_Reading passage_
BEGIN

As opposed to presenting such myths as science, we have the real advances in science and technology that took place in India, that is currently being rejected as anti-Hindu. Hyder Ali and Tipu Sultan are the two pioneers who advanced rocketry well before the Europeans had advanced rocketry. And they used these rockets effectively against the British in the Anglo-Mysore wars. In Tipu’s 1780 battle in Pollilur (the Second Anglo-Mysore War), these rocket attacks played a key role in defeating the British.
Abdul Kalam, who according to former culture minister Mahesh Sharma was a “nationalist” “despite” being a Muslim, accorded high praise to Tipu Sultan and Hyder Ali. In his autobiography, he talks about how, while visiting NASA’s Wallops Flight Facility, he discovered Tipu’s pioneering contributions to rocketry. A painting of Tipu’s use of rockets against the British, is displayed in the main reception there.

END

_What to work on_
a) Translate this sentence from the passage on Indian rocketry into French: "And they used these rockets effectively against the British in the Anglo-Mysore wars."
b) Answer these questions using the passage on Indian rocketry:
(i) In what year did Tipu fight the battle in Pollilur?
(ii) Which facility was Abdul Kalam visiting when he discovered Tipu's contributions to rocketry?
(iii) Where at that facility is the painting of Tipu's use of rockets displayed?
c) Reproduce verbatim the portion of the passage on Indian rocketry between "As opposed to" and "defeating the British.", inclusive.

_Record excerpts_
BEGIN

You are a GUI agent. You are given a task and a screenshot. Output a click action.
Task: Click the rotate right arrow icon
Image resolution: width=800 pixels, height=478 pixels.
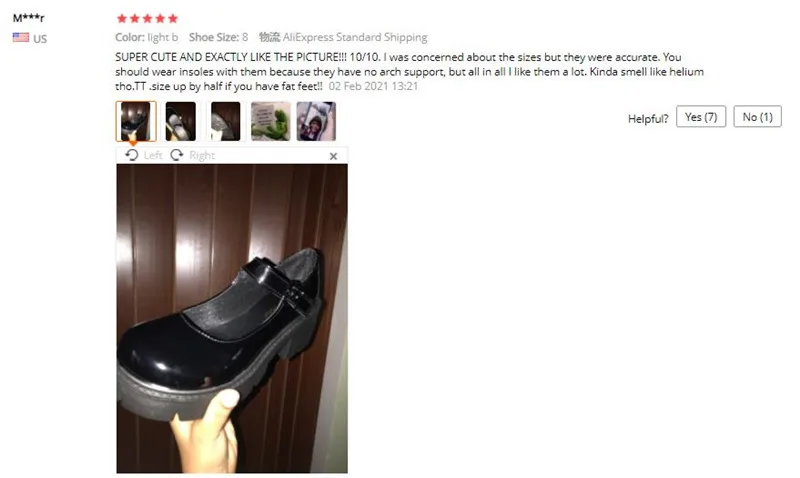pyautogui.click(x=177, y=155)
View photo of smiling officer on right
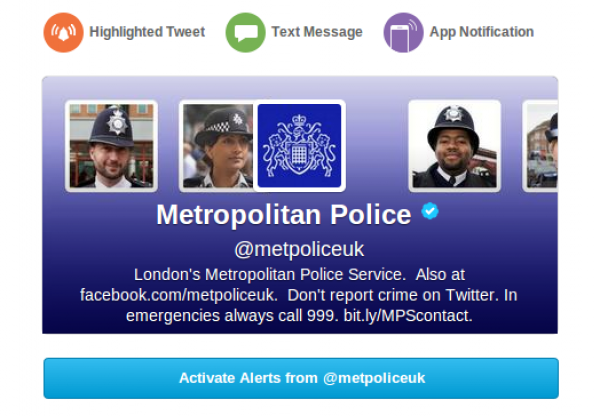 pyautogui.click(x=455, y=146)
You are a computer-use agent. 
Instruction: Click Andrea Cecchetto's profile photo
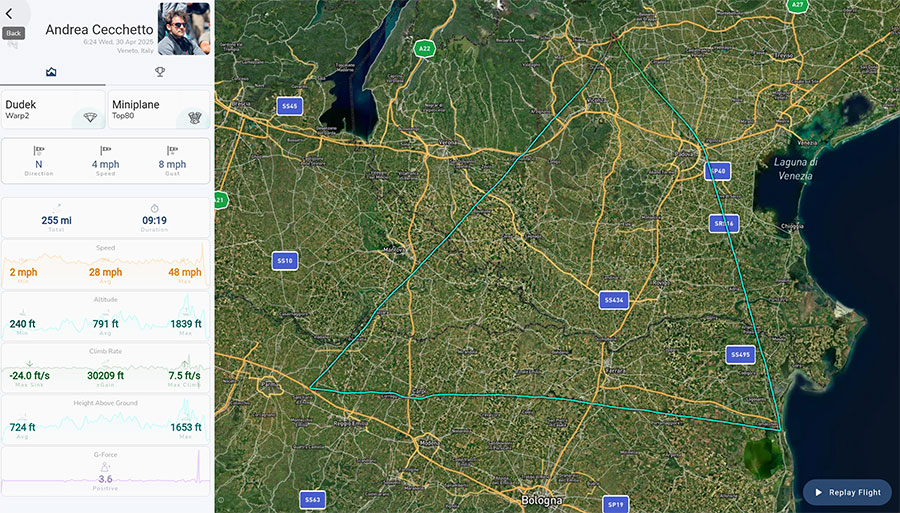[184, 29]
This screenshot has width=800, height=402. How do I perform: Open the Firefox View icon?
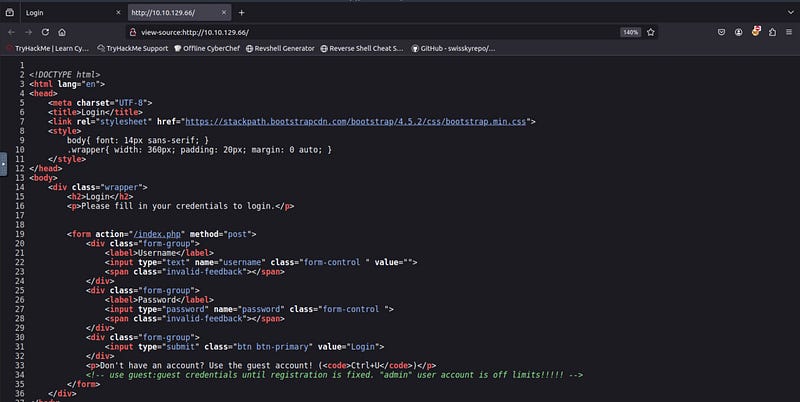9,12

END

_Answers below_
a) Et ils ont utilisé ces fusées efficacement contre les Britanniques lors des guerres anglo-mysoréennes.

b)
(i) 1780
(ii) NASA's Wallops Flight Facility
(iii) In the main reception

c)
As opposed to presenting such myths as science, we have the real advances in science and technology that took place in India, that is currently being rejected as anti-Hindu. Hyder Ali and Tipu Sultan are the two pioneers who advanced rocketry well before the Europeans had advanced rocketry. And they used these rockets effectively against the British in the Anglo-Mysore wars. In Tipu’s 1780 battle in Pollilur (the Second Anglo-Mysore War), these rocket attacks played a key role in defeating the British.